Advises Mehran: “When purchasing saffron, you should look for a dark red color, subtle floral smell, and a slightly sweet taste. And never buy ground saffron.” In fact, ground “saffron” is a bit of a misnomer: It’s likely a hodgepodge including turmeric and smoked paprika. (Which is hardly a terrible idea for a spice blend, it just ain’t saffron.)
A better question is, how shouldn’t you use saffron? As mentioned above, saffron isn’t picky about its dance partners, and has the deft skill of a master, making everyone around it look good. Good entry points for saffron cookery are rice-based, homey, and comforting.
Mehran has some expert advice for getting the most out of the spice in cooking.
“The best way to use saffron is to take a tiny pinch of the strands and grind it into a fine powder using a mortar and pestle or a spice grinder. Transfer the powdered saffron into a small bowl, add 2-3 tablespoons of hot water (or hot liquid such as broth or stock), give it a gentle stir, cover, and let it bloom for at least 5 minutes to bring out the color and aroma before adding it to your dish.”
Toasting the saffron powder in olive oil on low heat will also help infuse it throughout whatever savory food you’re preparing.
Recipes to infuse saffron into everything
- Create a heady side dish with Persian-style rice with saffron and lentils
- Whip up a creamy dip that’s irresistible to veggies in these roasted baby artichokes with Meyer lemon-saffron aioli
- Spice up a winter evening with saffron-flavored slow cooker root vegetable stew
- Make a DIY South Asian treat! Malai kulfi ice pops are flavored with saffron and cardamom.
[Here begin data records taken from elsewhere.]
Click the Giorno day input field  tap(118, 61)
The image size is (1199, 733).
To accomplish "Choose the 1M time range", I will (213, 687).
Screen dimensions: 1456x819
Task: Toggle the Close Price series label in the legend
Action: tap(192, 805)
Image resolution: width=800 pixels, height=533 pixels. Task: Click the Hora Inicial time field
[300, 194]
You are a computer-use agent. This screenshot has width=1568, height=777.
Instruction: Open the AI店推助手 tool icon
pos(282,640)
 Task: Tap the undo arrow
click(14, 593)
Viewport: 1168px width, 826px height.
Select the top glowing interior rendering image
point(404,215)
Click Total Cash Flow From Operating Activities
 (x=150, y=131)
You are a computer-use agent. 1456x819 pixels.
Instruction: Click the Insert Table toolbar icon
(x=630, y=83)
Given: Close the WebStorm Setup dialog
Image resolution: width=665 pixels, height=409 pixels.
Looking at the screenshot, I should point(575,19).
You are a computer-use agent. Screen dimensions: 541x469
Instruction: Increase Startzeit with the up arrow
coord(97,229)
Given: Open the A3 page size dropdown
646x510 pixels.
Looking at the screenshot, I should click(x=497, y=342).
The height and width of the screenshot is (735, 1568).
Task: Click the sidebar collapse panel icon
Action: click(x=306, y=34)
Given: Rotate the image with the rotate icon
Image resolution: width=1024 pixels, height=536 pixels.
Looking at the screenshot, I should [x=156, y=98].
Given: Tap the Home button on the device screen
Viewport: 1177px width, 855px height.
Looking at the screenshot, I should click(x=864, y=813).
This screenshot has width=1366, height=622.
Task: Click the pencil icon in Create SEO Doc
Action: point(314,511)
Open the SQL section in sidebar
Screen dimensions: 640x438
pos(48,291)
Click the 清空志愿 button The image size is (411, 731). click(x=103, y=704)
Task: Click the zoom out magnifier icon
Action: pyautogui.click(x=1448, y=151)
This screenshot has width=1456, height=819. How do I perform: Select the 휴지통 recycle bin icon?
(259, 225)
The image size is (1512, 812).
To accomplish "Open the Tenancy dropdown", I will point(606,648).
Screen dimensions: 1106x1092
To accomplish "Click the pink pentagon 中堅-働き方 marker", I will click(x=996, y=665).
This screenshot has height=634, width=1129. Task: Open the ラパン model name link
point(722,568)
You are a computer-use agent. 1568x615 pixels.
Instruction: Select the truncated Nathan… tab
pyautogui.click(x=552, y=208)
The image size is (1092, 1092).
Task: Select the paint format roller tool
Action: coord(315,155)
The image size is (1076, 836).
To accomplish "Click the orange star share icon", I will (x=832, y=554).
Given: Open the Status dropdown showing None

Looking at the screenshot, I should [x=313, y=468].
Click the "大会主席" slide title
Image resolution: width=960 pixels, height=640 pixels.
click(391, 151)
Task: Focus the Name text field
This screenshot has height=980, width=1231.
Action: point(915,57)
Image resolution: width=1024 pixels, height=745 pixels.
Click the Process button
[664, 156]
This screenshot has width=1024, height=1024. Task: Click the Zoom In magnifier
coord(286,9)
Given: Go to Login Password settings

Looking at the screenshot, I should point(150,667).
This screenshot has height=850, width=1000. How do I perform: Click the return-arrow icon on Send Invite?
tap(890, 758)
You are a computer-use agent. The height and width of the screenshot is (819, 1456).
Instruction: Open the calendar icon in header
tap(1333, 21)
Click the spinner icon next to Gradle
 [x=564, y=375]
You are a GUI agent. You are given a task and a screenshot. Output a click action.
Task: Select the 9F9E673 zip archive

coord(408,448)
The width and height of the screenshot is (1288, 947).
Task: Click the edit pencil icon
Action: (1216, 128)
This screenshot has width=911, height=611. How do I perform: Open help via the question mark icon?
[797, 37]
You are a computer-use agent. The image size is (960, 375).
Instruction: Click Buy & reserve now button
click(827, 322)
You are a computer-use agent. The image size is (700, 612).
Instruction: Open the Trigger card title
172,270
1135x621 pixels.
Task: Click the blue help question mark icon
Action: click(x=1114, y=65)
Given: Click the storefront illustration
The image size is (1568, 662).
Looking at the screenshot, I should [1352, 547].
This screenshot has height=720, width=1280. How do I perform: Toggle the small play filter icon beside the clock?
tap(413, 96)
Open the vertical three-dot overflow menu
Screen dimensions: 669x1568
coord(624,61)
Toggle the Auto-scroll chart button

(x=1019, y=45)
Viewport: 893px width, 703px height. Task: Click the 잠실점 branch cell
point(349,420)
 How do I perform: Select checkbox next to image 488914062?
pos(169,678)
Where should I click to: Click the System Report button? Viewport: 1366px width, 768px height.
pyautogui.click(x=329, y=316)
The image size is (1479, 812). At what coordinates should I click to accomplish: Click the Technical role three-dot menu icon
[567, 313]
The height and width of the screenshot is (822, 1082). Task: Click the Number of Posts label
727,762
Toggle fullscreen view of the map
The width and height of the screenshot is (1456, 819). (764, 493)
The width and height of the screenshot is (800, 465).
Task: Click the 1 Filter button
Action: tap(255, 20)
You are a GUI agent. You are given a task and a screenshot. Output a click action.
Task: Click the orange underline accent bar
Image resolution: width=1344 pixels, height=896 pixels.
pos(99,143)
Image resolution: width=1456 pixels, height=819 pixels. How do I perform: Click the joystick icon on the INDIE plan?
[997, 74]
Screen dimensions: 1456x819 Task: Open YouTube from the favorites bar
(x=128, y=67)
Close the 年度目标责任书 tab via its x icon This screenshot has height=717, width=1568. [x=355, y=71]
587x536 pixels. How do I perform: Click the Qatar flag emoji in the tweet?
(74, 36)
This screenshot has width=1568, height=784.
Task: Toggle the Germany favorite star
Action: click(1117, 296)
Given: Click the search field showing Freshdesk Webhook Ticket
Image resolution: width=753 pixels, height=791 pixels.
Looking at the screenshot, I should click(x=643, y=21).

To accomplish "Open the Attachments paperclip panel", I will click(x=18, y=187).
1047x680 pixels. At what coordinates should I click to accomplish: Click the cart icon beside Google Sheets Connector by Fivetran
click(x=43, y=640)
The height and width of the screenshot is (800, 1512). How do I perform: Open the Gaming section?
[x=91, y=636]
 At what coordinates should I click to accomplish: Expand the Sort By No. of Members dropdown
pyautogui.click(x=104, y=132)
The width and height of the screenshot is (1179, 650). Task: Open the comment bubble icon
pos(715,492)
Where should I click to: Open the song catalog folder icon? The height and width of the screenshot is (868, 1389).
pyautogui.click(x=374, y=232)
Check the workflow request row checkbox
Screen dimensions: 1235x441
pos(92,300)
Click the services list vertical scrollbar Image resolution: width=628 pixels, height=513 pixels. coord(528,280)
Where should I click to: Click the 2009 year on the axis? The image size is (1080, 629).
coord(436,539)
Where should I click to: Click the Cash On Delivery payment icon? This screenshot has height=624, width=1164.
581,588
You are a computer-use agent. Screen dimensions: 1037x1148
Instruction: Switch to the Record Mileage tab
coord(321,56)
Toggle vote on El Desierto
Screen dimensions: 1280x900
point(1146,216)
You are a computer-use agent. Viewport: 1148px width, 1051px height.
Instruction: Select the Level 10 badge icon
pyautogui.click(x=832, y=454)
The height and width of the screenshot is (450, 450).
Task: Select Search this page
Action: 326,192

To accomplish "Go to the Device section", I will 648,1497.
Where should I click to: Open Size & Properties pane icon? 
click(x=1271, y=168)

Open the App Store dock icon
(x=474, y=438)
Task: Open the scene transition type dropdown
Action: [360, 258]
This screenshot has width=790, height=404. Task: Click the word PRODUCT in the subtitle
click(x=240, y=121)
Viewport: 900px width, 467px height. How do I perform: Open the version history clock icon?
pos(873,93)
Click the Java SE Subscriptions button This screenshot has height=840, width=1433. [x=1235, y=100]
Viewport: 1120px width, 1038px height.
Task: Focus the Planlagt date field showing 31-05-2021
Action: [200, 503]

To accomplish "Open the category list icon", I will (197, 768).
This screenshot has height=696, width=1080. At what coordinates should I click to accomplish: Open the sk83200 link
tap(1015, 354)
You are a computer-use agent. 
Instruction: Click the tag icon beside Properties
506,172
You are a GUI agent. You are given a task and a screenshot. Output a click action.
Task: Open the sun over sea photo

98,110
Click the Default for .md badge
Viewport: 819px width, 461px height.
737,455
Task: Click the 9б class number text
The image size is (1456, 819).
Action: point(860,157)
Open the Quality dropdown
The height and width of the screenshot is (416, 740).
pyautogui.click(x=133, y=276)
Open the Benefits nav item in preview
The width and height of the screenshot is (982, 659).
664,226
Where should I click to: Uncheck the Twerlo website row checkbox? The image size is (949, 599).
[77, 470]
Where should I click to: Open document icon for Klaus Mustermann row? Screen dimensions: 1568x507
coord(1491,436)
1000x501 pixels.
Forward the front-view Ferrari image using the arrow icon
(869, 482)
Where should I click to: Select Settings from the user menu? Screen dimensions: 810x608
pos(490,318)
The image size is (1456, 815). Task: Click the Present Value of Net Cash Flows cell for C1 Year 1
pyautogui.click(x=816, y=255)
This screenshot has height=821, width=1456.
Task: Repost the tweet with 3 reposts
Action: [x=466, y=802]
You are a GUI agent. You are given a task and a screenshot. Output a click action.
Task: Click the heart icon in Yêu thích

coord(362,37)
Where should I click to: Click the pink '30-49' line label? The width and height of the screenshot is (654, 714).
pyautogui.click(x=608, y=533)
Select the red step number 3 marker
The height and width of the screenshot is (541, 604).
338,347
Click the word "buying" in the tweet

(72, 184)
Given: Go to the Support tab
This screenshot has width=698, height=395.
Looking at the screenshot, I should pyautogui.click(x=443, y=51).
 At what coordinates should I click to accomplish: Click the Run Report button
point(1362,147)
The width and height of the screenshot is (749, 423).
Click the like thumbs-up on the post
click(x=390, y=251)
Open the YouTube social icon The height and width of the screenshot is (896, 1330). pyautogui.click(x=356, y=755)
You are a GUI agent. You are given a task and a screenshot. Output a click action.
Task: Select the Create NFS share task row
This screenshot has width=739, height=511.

- Try your hand at frying pan paella mixta, which features saffron in a traditional Spanish preparation
- Fire up the grill for Iranian chicken kababs
As with any dried herb or spice, saffron’s shelf life for maximum flavor is relatively short, but you can extend it by keeping it in an airtight container, And be sure to keep it in a cool and dry place away from sunlight, advises Mehran. Given its expense, you’ll want to get the most out of it as you can.
Sure, ounce for ounce, saffron is one of the highest-dollar foods on the planet. But that doesn’t mean you can’t incorporate it into your cooking, even on a budget. Just a pinch is all you need for tons of amazing recipes. So go ahead and tap into its crimson-colored flower power — and sprinkle saffr-on everything.